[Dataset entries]
○ ○ ○ ○

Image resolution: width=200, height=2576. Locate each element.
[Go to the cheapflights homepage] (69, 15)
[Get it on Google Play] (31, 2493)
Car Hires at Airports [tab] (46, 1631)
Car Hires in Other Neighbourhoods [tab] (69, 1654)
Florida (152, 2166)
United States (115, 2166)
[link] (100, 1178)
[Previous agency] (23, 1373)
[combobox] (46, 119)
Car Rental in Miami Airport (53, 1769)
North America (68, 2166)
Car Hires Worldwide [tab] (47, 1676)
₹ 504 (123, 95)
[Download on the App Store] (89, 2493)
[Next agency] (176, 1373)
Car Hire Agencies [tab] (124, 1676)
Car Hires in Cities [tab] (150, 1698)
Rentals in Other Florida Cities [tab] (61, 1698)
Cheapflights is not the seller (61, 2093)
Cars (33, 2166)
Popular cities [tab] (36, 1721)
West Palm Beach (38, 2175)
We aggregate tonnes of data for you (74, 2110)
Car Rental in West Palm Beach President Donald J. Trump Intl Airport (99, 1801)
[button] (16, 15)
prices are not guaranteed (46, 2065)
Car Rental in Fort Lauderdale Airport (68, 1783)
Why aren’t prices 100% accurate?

○ ○ ○ ○

## Assigned task
Take the lines from the start of the records through the line holding "Cars (33, 2166)", both included, and please print them exactly, with nothing else.

## Task result
Image resolution: width=200, height=2576. Locate each element.
[Go to the cheapflights homepage] (69, 15)
[Get it on Google Play] (31, 2493)
Car Hires at Airports [tab] (46, 1631)
Car Hires in Other Neighbourhoods [tab] (69, 1654)
Florida (152, 2166)
United States (115, 2166)
[link] (100, 1178)
[Previous agency] (23, 1373)
[combobox] (46, 119)
Car Rental in Miami Airport (53, 1769)
North America (68, 2166)
Car Hires Worldwide [tab] (47, 1676)
₹ 504 (123, 95)
[Download on the App Store] (89, 2493)
[Next agency] (176, 1373)
Car Hire Agencies [tab] (124, 1676)
Car Hires in Cities [tab] (150, 1698)
Rentals in Other Florida Cities [tab] (61, 1698)
Cheapflights is not the seller (61, 2093)
Cars (33, 2166)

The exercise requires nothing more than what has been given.